== Entries supplied
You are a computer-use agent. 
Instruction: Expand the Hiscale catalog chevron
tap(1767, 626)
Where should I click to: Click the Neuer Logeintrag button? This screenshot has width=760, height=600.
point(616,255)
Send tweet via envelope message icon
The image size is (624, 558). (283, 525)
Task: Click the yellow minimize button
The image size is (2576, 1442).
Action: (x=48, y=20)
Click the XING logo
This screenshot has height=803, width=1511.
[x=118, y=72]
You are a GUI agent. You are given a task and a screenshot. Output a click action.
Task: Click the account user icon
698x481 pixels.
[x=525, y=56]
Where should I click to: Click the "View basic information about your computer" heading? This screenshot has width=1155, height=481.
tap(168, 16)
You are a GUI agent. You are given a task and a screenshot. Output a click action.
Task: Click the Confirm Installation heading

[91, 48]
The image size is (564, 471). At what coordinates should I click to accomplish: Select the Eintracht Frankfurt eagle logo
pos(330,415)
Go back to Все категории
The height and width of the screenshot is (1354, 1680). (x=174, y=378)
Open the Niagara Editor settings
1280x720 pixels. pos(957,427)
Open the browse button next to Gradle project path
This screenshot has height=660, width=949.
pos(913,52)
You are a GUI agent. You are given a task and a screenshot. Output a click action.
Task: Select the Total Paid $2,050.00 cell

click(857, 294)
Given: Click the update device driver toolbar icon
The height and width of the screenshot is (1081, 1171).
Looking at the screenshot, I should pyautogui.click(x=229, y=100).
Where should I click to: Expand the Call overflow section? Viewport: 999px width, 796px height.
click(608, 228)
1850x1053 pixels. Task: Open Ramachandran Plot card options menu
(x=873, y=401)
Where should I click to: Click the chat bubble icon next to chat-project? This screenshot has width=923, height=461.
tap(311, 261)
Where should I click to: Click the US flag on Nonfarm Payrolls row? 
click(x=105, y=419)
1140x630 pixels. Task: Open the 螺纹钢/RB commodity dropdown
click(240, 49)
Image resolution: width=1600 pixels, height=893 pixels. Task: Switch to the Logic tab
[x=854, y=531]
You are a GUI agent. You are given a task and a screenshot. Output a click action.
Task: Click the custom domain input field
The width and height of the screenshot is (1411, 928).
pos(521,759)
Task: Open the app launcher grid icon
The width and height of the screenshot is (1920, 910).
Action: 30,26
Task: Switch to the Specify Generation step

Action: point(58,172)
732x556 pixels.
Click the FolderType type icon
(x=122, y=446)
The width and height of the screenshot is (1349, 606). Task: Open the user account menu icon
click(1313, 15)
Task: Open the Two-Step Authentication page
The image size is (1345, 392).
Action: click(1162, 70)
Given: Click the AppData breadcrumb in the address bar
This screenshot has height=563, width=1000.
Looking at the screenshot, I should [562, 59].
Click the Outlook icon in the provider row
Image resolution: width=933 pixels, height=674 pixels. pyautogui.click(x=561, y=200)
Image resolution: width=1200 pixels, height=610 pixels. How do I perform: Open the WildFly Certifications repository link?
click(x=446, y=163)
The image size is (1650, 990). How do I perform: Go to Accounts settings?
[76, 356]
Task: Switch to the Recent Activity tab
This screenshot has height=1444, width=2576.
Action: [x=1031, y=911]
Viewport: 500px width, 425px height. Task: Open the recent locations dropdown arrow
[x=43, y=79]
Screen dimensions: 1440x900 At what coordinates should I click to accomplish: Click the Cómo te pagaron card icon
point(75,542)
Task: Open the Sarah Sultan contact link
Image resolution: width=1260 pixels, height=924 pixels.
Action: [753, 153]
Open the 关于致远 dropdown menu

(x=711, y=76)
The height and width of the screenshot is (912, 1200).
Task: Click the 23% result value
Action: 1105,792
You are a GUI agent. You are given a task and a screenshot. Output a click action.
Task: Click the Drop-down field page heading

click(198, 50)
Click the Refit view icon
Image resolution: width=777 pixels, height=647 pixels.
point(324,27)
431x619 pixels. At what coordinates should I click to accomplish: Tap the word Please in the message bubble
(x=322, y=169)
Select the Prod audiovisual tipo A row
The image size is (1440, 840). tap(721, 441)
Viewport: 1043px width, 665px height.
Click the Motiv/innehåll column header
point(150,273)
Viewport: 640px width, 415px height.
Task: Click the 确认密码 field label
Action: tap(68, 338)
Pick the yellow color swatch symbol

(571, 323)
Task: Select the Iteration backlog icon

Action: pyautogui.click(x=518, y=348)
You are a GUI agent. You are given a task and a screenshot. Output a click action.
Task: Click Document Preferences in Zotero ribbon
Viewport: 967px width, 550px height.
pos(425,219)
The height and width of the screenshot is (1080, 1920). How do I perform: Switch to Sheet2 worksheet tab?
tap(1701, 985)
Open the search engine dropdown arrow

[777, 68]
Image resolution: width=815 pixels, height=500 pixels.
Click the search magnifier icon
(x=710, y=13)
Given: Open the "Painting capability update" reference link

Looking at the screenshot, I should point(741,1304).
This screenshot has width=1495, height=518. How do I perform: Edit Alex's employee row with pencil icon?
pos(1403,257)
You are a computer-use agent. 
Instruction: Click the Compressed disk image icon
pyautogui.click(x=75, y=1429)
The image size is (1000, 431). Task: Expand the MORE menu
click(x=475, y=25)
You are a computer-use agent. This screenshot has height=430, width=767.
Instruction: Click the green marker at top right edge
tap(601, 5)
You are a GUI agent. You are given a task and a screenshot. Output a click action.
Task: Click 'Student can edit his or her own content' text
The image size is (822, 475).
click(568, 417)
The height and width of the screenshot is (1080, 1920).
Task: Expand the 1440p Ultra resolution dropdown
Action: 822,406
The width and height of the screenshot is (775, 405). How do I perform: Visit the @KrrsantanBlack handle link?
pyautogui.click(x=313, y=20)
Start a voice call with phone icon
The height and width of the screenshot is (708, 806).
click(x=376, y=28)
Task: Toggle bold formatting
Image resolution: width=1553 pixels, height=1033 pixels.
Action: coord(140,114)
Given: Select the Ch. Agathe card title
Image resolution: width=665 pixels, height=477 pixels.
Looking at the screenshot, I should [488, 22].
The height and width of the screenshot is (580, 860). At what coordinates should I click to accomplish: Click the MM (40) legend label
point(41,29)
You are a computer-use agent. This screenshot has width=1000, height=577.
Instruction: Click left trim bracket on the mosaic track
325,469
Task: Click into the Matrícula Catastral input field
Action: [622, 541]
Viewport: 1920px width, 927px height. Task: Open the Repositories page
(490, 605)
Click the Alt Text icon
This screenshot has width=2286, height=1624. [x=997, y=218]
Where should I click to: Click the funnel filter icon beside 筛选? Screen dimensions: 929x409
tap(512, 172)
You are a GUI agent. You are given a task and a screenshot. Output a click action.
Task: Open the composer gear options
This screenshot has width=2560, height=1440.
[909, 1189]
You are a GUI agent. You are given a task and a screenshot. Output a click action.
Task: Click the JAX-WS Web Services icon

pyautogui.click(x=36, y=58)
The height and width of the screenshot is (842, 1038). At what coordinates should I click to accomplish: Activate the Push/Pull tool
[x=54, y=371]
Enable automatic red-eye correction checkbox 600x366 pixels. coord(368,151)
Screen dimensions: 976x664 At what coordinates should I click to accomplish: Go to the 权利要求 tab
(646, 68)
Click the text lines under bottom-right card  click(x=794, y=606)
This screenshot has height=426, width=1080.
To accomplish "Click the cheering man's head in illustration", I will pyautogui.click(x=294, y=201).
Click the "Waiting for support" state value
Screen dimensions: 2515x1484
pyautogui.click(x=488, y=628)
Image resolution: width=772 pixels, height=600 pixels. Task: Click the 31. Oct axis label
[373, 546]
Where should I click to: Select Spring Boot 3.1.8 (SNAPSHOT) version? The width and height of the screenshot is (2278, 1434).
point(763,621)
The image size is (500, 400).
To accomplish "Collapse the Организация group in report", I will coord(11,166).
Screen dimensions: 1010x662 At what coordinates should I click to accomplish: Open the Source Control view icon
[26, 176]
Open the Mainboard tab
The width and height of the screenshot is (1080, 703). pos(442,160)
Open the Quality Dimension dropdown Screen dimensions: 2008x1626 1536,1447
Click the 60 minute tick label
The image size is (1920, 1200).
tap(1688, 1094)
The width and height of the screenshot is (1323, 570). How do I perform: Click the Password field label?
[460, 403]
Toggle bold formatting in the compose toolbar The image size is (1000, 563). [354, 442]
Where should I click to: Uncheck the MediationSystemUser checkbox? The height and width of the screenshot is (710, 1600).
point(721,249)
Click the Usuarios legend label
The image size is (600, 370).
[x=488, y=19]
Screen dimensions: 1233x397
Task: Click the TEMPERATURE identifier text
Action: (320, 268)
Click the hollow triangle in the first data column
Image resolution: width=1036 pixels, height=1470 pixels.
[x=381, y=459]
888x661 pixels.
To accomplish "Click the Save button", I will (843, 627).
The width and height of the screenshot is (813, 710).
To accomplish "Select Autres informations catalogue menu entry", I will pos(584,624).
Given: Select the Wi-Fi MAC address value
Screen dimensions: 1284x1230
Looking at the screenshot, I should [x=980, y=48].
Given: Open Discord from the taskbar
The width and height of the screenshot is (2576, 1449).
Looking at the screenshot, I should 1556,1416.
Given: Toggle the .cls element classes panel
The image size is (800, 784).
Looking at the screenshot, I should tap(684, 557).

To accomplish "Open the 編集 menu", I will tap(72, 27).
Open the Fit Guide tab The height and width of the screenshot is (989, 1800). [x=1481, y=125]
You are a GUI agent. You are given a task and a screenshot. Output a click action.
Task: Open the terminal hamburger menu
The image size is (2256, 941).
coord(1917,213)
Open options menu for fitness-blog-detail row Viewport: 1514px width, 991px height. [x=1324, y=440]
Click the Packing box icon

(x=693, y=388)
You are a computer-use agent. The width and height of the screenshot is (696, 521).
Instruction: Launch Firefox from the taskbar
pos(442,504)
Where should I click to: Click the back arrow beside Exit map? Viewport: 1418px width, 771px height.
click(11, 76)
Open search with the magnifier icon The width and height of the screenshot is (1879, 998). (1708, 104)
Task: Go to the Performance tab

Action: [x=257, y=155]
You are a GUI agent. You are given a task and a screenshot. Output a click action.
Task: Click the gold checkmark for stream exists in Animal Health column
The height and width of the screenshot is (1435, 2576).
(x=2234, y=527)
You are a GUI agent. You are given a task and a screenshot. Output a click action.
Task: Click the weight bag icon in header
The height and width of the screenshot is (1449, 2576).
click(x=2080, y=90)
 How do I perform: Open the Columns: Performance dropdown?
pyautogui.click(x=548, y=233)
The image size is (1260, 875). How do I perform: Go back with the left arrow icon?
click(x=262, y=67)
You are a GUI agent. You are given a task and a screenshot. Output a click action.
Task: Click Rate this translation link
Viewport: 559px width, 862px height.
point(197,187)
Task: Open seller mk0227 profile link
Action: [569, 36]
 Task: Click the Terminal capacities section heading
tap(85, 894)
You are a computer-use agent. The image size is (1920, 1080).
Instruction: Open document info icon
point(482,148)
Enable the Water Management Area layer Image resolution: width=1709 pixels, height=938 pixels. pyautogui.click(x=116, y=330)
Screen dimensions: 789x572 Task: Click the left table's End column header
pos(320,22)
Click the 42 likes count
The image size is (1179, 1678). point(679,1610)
====
• Your instructions: Duplicate the lines of the material above word for word, beginning at the line that contains "Image resolution: width=772" and ending after the line that contains "The width and height of the screenshot is (1080, 703).".

• Result of this exercise:
Image resolution: width=772 pixels, height=600 pixels. Task: Click the 31. Oct axis label
[373, 546]
Where should I click to: Select Spring Boot 3.1.8 (SNAPSHOT) version? The width and height of the screenshot is (2278, 1434).
point(763,621)
The image size is (500, 400).
To accomplish "Collapse the Организация group in report", I will coord(11,166).
Screen dimensions: 1010x662 At what coordinates should I click to accomplish: Open the Source Control view icon
[26, 176]
Open the Mainboard tab
The width and height of the screenshot is (1080, 703). pos(442,160)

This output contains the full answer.